Eu não sei o que você acha de tudo isso, mas para mim toda essa situação, se confirmada, acaba afetando mais Deus e Jó do que satanás. Dizer que a integridade de Jó não passa de manipulação é uma acusação grave contra o servo do Senhor. E não apenas isso. Se olharmos pelo outro lado, a proposta de satanás é também uma acusação grave contra Deus, pois que Deus é esse que não consegue distinguir manipulação da verdadeira adoração? Eu não me surpreendo com a audácia de satanás; eu não esperaria menos dele. Sua proposta está equivocada. Entretanto, eu preciso perguntar: Satanás realmente precisava conhecer ou queria conhecer a motivação de Jó? Não. Deus precisava desta “oportunidade” para descobrir se a integridade de Jó era apenas uma manipulação? Não. Havia alguma coisa na vida de Jó, até este ponto, que justificasse ele ser testado da maneira que foi? Não. Na verdade Deus disse isso mais adiante: “Eu concordei em testa-lo mesmo sabendo que não havia razão para isso” (Jó 2:3 [tradução minha]).

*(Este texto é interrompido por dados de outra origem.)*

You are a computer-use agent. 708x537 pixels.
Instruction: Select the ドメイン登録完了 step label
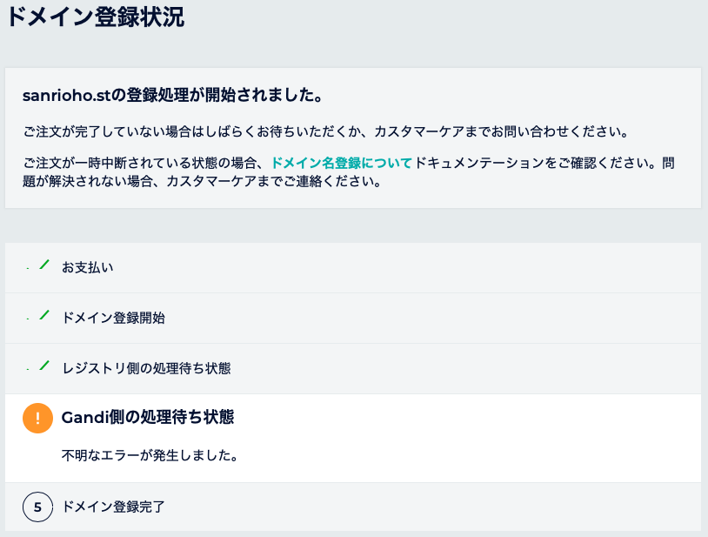coord(113,507)
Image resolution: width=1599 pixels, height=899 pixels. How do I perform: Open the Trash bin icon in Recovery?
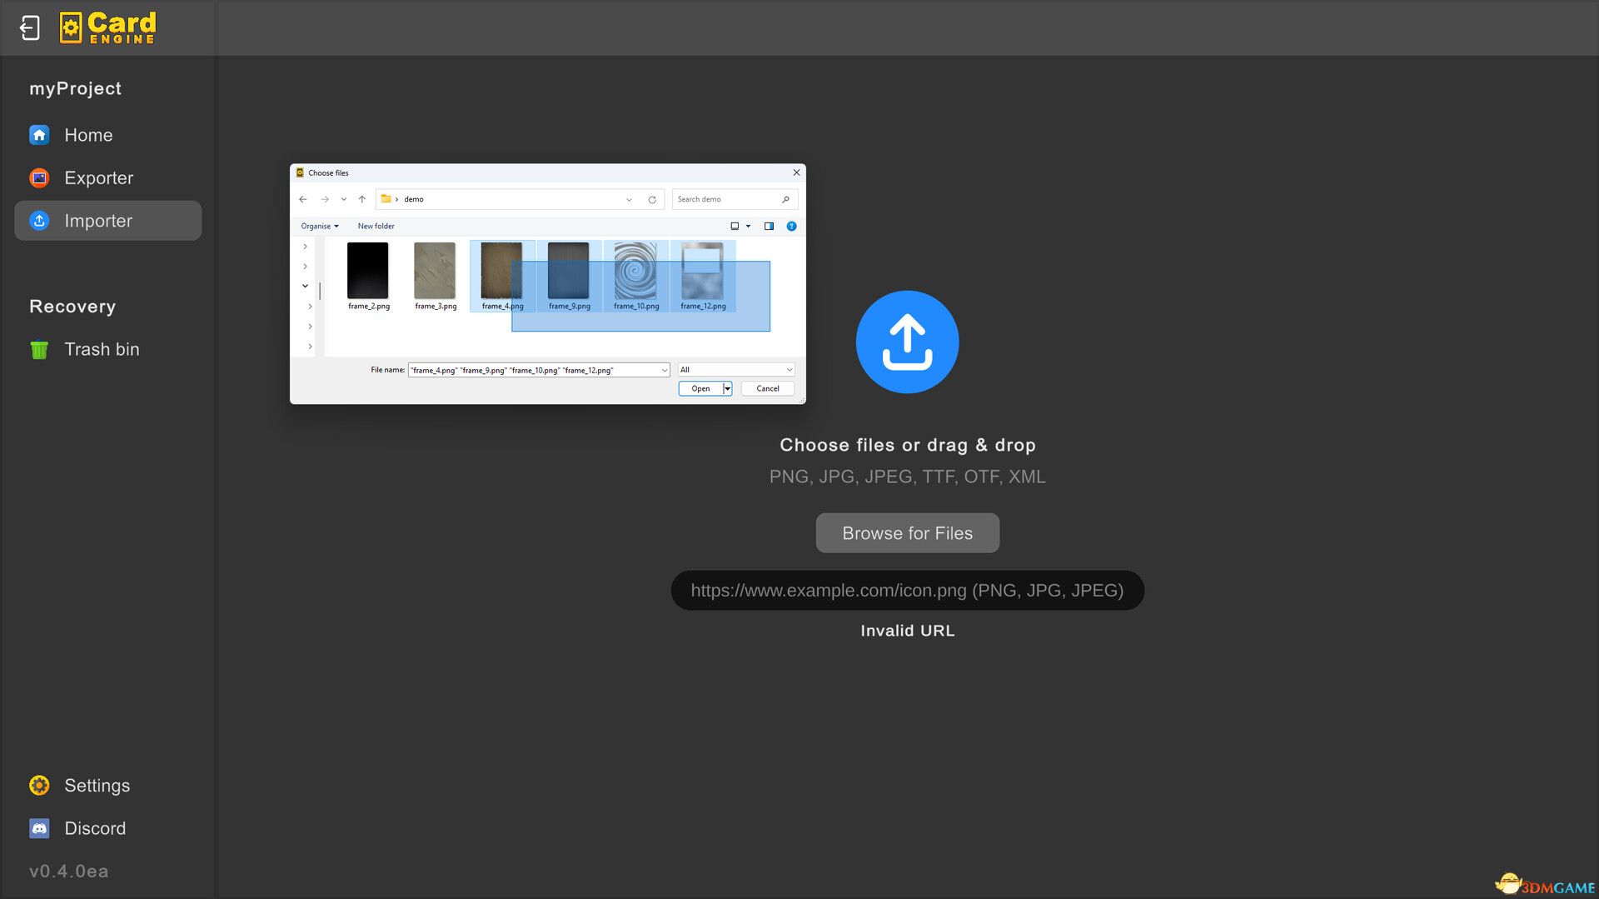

Por que, então, Deus concordou em testa-lo por duas vezes? Por que ele permitiu que satanás lhe afligisse com tumores malignos da planta dos pés até o topo da cabeça? Deus quer que conheçamos e pensemos mais seriamente sobre nossas motivações. O que fazia satanás roer as unhas não era a integridade de Jó, mas a possibilidade dele estar fazendo isso pelas motivações corretas. Moral da história: Satanás não precisa destruir nossa integridade nem impedir que andemos de forma reta e justa diante de Deus. Tudo o que ele precisa é convencer-nos a buscar estas coisas com uma motivação errada. Se ele conseguir isso, o resto nós acabamos de destruir com nossas próprias mãos.
Daniel Santos
4 Comentários
Thais Castanha
01/13/2015 at 08:45O povo de Deus tem barganhado tanto na casa do Senhor que as unhas de satanás estão iguais a do Zé do Caixão,rs! Muito bom esse texto pastor, obrigada.
Eloiza Teixeira
05/29/2015 at 15:47Nem todos, cara Thais Castanha!
Gerson Moreira
06/29/2015 at 11:23Bom dia, Pastor
Qual seria a motivação errada da integridade? não entendi bem esta parte, pode explicar?
Att
Daniel Santos Jr
06/29/2015 at 15:25Olá Gerson, a motivação errada seria buscar essas coisas em troca daquilo que Deus pudesse dar e não por causa daquilo que Deus é. Um relacionamento baseado no “o que eu ganho com isso?” não é um relacionamento legítimo, mas interesseiro.